In this, it has also been seen that the hearing loss was more in antero-inferior perforations than antero-superior perforations.

It was seen that the hearing loss is more when the perforation is in the vicinity of postero-inferior quadrant. This was due to the loss of sound protection of the round window [5]. In these situations the perforation permits more of the sound to enter the middle ear and cause a cancellation effect by their pressure on the round widow. For this reason the observation is more clearly noticed for large sized perforations through which large number of sound waves can pass through to act upon the round window.

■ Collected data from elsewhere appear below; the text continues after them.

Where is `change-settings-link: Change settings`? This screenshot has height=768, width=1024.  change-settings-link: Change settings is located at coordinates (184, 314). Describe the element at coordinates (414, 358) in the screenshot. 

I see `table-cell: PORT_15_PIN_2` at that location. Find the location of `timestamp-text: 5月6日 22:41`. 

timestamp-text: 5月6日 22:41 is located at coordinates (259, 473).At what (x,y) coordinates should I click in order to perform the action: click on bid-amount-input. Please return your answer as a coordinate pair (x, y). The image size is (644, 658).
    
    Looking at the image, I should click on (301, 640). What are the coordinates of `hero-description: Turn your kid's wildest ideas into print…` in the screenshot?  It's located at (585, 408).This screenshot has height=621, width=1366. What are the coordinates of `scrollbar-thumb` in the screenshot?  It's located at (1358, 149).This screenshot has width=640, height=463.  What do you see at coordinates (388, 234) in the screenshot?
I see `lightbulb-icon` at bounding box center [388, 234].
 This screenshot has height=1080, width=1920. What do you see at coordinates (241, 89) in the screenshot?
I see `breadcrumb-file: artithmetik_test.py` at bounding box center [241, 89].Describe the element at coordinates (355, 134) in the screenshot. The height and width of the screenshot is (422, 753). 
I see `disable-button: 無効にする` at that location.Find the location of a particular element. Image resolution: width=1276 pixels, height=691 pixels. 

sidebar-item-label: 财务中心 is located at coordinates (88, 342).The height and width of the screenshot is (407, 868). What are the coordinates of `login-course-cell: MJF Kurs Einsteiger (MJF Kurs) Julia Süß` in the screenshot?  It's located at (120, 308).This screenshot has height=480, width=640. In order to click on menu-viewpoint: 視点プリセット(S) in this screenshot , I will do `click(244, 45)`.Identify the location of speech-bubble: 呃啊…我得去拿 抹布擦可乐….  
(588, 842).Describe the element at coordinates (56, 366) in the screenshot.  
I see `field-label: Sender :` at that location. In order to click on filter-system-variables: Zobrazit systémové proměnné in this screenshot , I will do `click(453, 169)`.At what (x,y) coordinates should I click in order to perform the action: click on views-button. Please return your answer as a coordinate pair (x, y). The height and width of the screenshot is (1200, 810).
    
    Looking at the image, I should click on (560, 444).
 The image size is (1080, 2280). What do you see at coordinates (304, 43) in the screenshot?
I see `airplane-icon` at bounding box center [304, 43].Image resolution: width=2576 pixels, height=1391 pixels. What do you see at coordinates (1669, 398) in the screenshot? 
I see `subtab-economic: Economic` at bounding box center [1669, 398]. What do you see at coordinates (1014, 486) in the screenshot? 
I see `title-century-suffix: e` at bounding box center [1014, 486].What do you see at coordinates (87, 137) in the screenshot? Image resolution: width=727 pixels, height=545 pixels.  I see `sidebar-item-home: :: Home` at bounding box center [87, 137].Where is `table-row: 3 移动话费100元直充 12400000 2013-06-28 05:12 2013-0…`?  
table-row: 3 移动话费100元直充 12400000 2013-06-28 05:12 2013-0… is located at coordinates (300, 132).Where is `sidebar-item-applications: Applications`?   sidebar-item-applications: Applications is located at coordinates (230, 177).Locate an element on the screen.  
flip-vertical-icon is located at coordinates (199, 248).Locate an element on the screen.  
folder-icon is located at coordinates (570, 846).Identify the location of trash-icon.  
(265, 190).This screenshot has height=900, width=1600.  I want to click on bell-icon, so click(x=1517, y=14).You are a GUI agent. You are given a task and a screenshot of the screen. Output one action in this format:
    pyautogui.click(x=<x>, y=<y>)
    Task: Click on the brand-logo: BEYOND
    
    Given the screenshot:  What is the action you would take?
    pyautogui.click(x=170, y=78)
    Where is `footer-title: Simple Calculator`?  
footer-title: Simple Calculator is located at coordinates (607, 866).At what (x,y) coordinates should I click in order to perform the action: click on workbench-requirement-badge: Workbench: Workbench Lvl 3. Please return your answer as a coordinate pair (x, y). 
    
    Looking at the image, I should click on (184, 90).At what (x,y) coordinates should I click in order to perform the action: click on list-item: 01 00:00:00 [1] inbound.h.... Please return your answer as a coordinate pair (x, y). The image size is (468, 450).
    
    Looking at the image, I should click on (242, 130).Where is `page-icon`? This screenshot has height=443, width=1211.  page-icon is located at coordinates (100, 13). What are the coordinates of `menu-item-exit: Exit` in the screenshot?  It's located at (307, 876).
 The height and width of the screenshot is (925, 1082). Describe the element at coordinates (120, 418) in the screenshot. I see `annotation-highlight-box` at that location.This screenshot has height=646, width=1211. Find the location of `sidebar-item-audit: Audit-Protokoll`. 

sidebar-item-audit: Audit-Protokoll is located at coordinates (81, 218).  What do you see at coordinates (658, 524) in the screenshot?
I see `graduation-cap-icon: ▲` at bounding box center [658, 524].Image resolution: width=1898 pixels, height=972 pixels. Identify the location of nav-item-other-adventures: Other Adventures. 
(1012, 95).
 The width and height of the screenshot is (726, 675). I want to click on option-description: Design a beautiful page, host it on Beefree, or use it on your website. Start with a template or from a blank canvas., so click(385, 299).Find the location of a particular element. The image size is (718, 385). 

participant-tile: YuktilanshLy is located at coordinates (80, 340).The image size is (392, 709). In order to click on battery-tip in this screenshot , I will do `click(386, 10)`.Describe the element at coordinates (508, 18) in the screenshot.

In very large perforations about 50 % of the size of the tympanic membrane will permit same loss of sound protection even when their situation is more anterior than posterior.

Conclusions

  • Simple perforations of tympanic membrane causes a conductive deafness varying from 2 to 25 dB.

  • Smaller perforations cause less hearing loss than larger ones.

  • The hearing loss increases with the increase in the size of perforations.

  • The hearing loss is more at lower frequencies than at higher frequencies.

  • The perforations in relation to the handle of malleus cause more hearing loss than those situated away from the handle of malleus.

  • Perforations in postero-inferior quadrant cause more hearing loss than those situated in antero-inferior quadrant.

  • Antero-superior perforations cause less hearing loss than the antero-inferior ones.

  • Perforations of 2 mm or less diameter do not show any definitive effect of their location on any of the quadrants.